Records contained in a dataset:

◆ ◆ ◆ ◆

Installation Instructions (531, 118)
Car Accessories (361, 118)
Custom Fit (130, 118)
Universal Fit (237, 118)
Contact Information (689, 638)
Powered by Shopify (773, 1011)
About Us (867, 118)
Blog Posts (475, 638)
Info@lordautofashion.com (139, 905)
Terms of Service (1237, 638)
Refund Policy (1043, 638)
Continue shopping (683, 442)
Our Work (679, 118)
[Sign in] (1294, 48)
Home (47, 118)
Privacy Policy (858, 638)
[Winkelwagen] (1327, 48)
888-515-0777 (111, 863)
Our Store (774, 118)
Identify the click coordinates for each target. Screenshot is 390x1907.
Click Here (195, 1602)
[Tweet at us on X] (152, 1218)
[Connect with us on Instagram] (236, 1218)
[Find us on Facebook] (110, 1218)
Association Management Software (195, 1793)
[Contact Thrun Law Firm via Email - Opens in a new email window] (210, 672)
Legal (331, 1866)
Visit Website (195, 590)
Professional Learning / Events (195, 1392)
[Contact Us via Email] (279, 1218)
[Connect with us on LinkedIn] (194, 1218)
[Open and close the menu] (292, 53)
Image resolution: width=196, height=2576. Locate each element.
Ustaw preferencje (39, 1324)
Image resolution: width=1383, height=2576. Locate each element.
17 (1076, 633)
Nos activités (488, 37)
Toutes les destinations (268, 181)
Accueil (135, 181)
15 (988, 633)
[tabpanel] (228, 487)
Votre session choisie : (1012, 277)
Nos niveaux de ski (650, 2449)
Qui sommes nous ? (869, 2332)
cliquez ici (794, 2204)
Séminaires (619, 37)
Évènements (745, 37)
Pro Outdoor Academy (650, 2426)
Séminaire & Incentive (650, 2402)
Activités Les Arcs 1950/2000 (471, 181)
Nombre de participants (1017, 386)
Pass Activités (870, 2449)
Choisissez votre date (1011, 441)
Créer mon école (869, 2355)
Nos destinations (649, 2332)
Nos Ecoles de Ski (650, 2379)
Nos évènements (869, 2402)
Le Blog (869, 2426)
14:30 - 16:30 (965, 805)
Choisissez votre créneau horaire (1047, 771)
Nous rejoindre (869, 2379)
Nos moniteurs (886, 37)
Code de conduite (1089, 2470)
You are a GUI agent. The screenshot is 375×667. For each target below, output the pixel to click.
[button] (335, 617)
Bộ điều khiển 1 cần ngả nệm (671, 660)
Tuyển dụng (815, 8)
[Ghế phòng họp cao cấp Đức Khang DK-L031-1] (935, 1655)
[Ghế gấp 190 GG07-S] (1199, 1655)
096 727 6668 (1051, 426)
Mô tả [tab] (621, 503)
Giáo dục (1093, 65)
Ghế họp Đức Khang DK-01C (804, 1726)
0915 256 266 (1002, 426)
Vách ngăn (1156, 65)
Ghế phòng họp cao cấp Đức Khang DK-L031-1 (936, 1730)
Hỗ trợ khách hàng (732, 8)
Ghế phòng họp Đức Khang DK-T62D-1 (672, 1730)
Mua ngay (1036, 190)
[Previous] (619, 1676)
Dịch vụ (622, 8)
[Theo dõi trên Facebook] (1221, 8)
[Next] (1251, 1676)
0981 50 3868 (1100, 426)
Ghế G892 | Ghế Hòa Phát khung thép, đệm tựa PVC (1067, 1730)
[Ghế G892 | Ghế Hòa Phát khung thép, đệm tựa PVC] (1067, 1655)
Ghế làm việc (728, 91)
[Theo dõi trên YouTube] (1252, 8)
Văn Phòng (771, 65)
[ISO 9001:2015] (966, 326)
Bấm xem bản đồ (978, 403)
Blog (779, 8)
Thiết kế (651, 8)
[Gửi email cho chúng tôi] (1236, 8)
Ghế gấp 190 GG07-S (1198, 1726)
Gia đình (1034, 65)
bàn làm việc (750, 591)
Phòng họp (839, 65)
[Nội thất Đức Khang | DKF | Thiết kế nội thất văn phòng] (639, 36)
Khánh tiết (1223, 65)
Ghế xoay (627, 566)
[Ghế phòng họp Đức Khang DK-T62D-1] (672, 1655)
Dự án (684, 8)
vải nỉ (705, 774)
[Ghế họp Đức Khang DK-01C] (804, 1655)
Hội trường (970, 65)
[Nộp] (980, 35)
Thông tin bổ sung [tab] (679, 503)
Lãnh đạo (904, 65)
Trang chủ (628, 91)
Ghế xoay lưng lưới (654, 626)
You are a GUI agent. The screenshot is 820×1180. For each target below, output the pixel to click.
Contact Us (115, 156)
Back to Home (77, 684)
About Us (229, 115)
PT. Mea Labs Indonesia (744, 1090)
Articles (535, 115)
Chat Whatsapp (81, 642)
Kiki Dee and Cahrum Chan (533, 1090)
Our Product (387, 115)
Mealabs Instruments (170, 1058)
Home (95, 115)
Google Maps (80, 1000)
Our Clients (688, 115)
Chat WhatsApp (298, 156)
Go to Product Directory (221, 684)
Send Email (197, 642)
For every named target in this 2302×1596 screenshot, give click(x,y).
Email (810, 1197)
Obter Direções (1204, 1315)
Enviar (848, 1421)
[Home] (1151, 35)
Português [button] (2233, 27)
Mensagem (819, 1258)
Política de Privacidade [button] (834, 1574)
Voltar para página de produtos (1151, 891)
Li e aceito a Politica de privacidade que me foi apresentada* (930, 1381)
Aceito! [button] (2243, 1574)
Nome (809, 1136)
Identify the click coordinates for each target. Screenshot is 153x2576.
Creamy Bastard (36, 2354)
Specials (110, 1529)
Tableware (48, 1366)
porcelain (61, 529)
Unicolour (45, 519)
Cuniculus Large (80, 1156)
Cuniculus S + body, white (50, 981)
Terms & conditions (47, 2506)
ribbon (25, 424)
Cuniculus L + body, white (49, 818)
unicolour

◆ ◆ ◆ ◆

◆ **Exercise requirements**: Scan the data above and copy every line with "Thiết" in it.

◆ **Response area**:
Thiết kế (651, 8)
[Nội thất Đức Khang | DKF | Thiết kế nội thất văn phòng] (639, 36)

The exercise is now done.